Let me start off by saying I am a super newb with power shell and orchestrator. I have been tasked with porting over an existing run book into a new environment. There is a section that is calling power shell to do a validation to make sure the user running the run book has permission. I want to be able to use 2 security groups “helpdesk” and “Infrastructure” instead of "User1, User2, etc…
Anytime there is turn over the code requires modification and its a pain.
$Adminuser = $env:UserName
Write-Output "Validation succeeded"
# Write-host "Validation succeeded"
$cmd = "Validate-Parameters "
if ($Adminuser -ne "")
$cmd += ' -Adminuser $($Adminuser)'
$Output = iex -Command $cmd
Also im not quite sure what the “$Output = iex -Command $cmd” is doing either. but its working so…
thanks in advance
Why don’t just configure the right permissions in Orchestrator? While I understand the code, it doesn’t make sense in my opinion to do it like this in Orchestrator. Check this blog post for some inspiration: https://blogs.technet.microsoft.com/manageabilityguys/2016/11/23/setting-system-center-orchestrator-runbook-operator-privileges/
Part of it is because I don’t understand orchestrator and have never worked with it. I’m just trying to replicate what we already have in a new environment, and make some improvements if there are opportunities. I think part of the reason is users don’t actually run the Runbook using orchestrator. They launch a powershell script and enter some variable, and the powershell script runs the runbook. This runbook is used to disable terminated users and remove them from groups, disable email etc…
The powershell script that kicks off the whole things requests usernames of the person being disabled, and the validation piece in the runbook is making sure the helpdesk analyst has the rights to do so.
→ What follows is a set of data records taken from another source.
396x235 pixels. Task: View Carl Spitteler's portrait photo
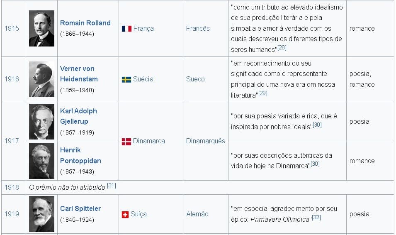(x=41, y=214)
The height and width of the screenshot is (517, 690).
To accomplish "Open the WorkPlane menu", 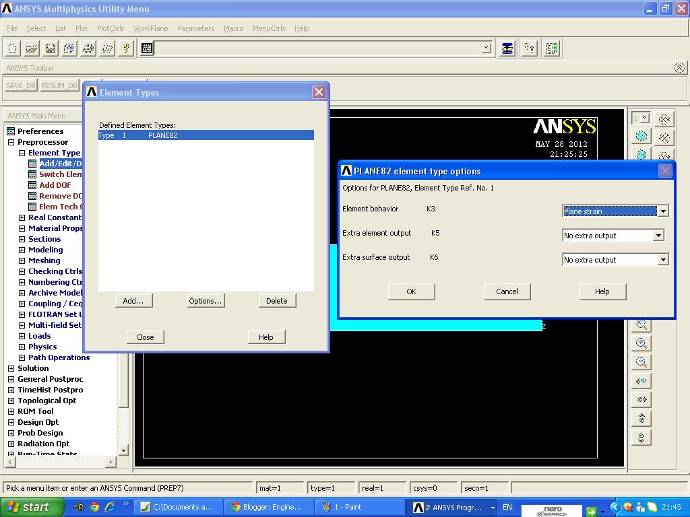I will coord(150,28).
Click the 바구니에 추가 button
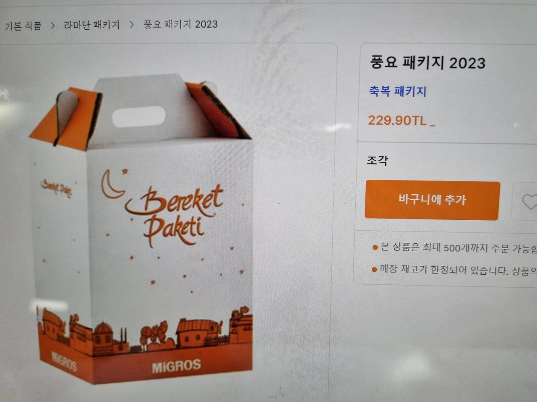The height and width of the screenshot is (402, 537). point(432,200)
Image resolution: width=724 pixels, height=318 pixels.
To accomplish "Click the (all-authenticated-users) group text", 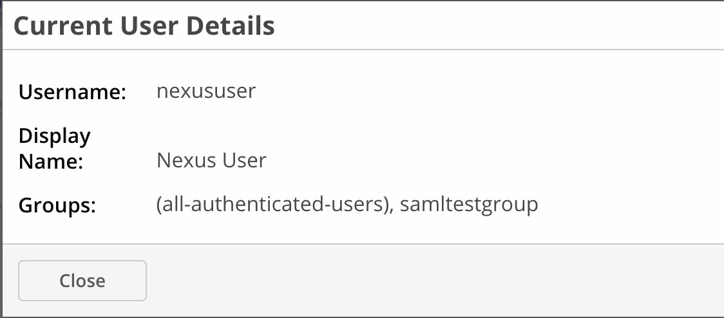I will (273, 205).
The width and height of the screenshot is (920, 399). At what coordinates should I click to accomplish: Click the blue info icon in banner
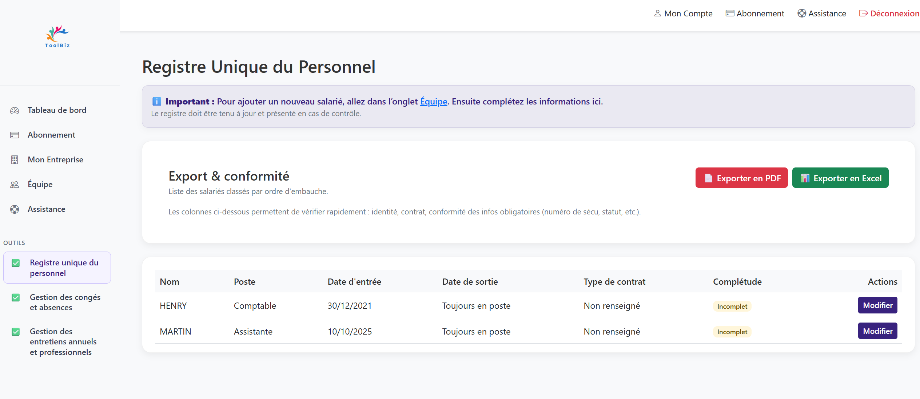(x=156, y=102)
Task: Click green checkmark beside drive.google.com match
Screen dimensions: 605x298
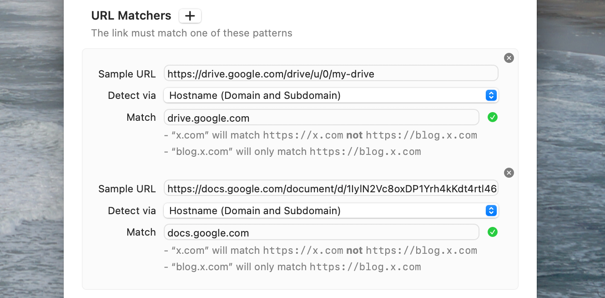Action: (x=492, y=117)
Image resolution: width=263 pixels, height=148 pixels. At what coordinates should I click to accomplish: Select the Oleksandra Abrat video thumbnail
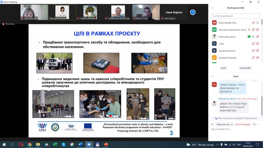tap(62, 12)
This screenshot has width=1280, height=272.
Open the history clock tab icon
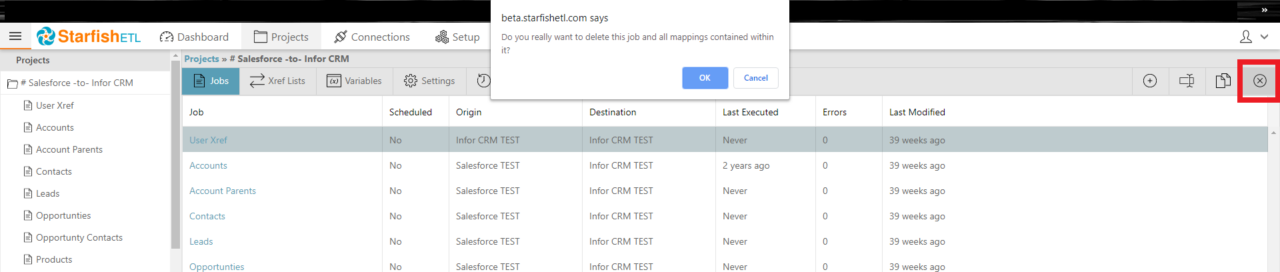click(x=483, y=81)
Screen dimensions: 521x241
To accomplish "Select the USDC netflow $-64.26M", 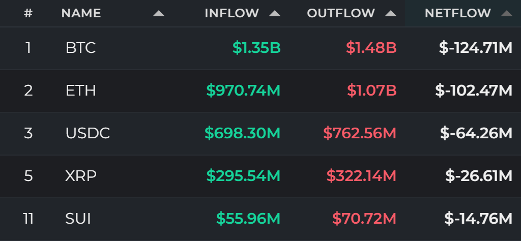I will (476, 133).
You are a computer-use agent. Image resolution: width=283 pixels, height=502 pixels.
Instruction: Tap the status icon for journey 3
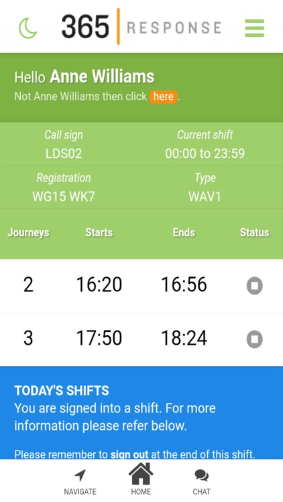tap(254, 339)
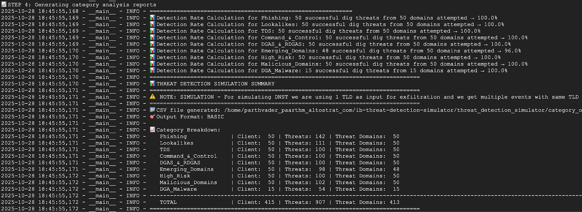This screenshot has height=212, width=582.
Task: Click bar chart icon on DGA_Malware detection line
Action: click(x=152, y=71)
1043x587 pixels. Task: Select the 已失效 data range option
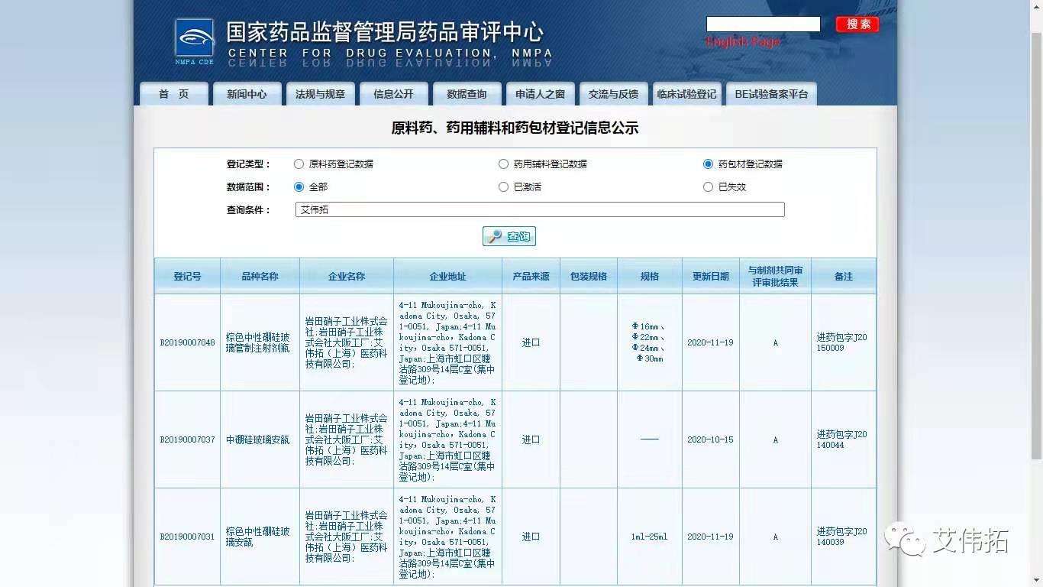(708, 186)
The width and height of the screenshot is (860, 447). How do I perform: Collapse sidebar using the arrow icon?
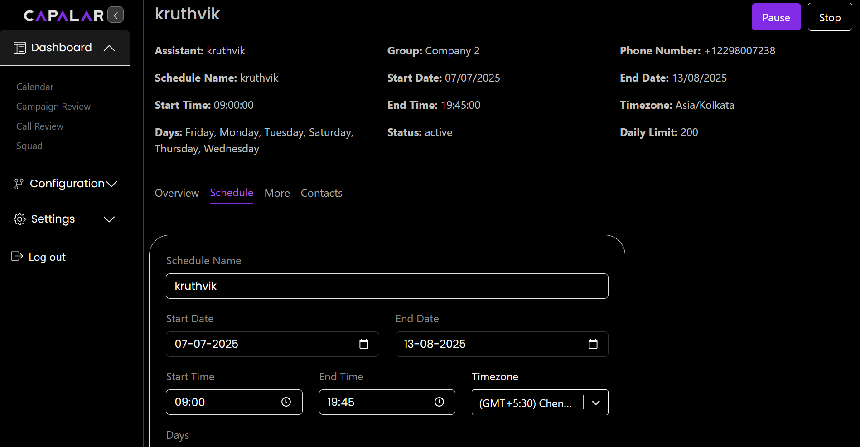point(116,15)
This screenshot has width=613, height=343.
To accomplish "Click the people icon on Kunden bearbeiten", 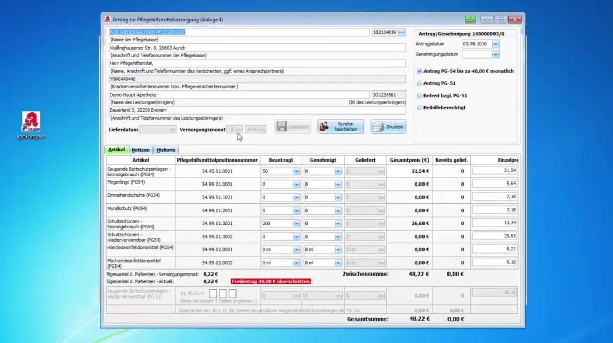I will [324, 126].
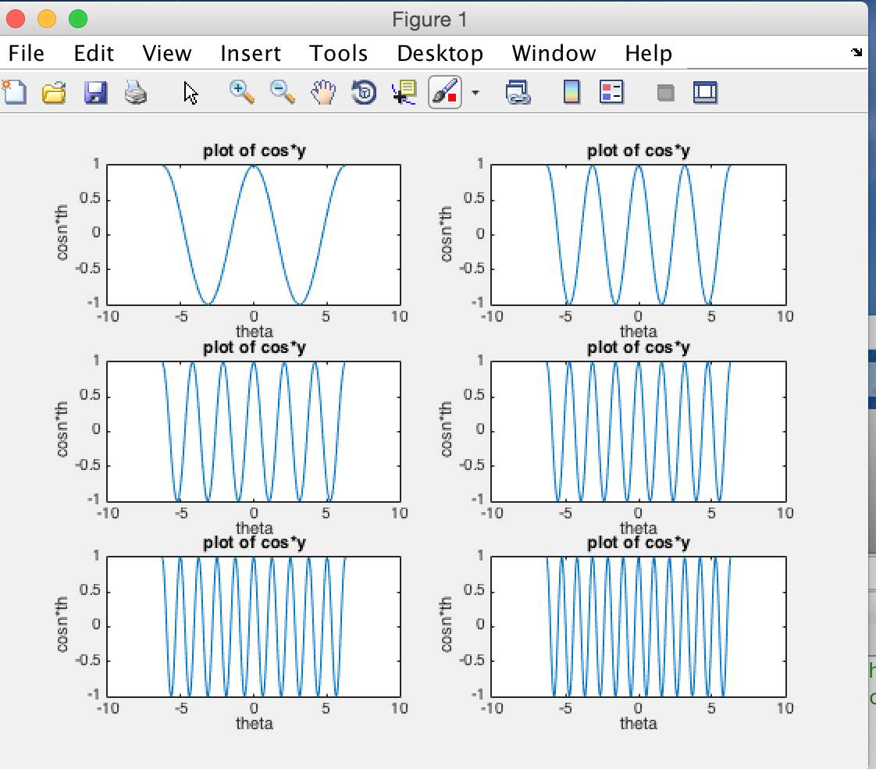Open the Desktop menu
Image resolution: width=876 pixels, height=769 pixels.
pos(440,53)
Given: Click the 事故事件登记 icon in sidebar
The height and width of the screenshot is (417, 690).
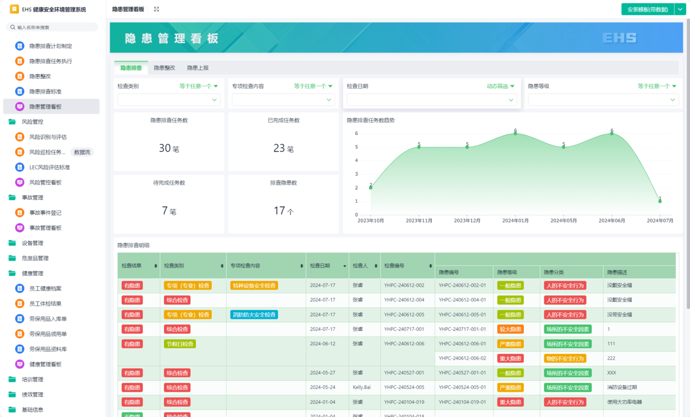Looking at the screenshot, I should [x=20, y=213].
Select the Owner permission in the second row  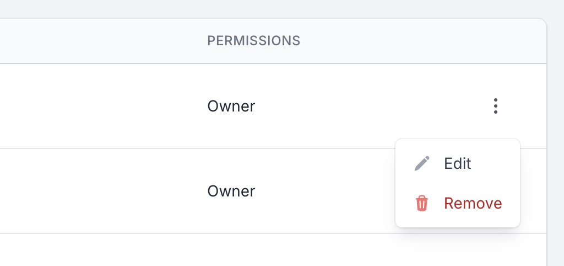pos(231,191)
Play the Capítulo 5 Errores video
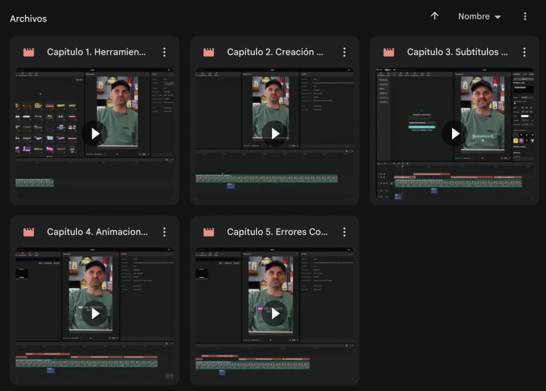The width and height of the screenshot is (546, 391). [x=275, y=314]
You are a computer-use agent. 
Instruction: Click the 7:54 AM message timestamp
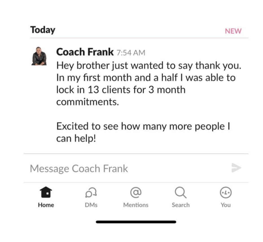click(131, 53)
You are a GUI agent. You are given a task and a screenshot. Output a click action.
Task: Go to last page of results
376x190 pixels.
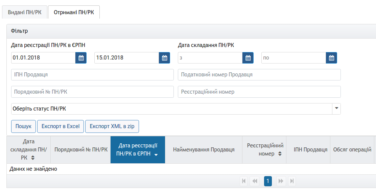(x=292, y=181)
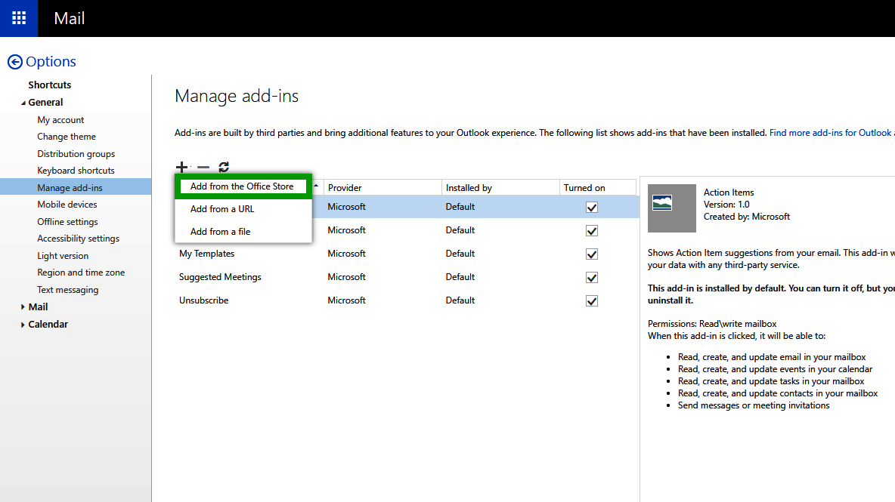
Task: Turn off Suggested Meetings
Action: click(592, 278)
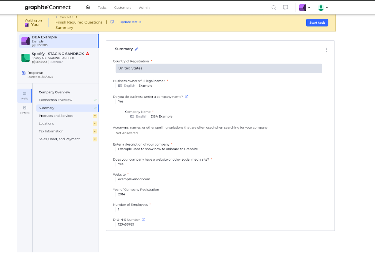The image size is (376, 256).
Task: Open the Tasks menu
Action: (x=102, y=8)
Additionally by using powershell t start the runbook we are able to capture the user who is running the runbook as a parameter. I can use this parameter to update AD fields like description so I know who the person was that disabled a user account. I was looking to see if I could do this native in orchestrator, and it looks like I would need a separate “Get User” runbook to capture who invoked it by running a SQL query, but from what I can tell this does not work 100% of the time.